### Exercise instructions
Print the material from the line containing "Given: Expand the Bulk actions dropdown" up to and including the line containing "Looking at the", keeping every word unchanged. Leave the pictures out of your answer.

### Record excerpts
<<<<

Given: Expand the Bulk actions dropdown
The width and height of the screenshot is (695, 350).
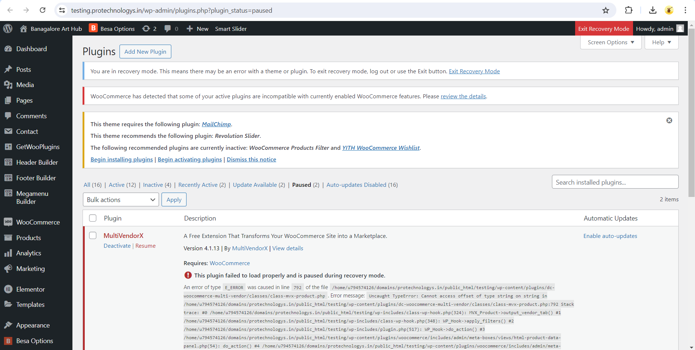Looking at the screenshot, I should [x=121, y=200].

>>>>
<<<<

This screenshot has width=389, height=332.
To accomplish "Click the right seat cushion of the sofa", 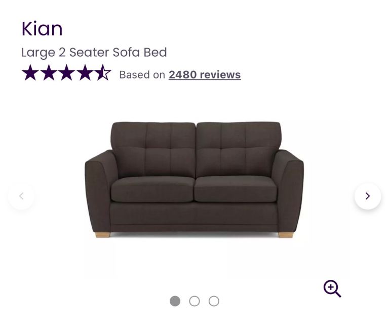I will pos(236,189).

>>>>

### Response to the task
Given: Expand the Bulk actions dropdown
The width and height of the screenshot is (695, 350).
Looking at the screenshot, I should [x=121, y=200].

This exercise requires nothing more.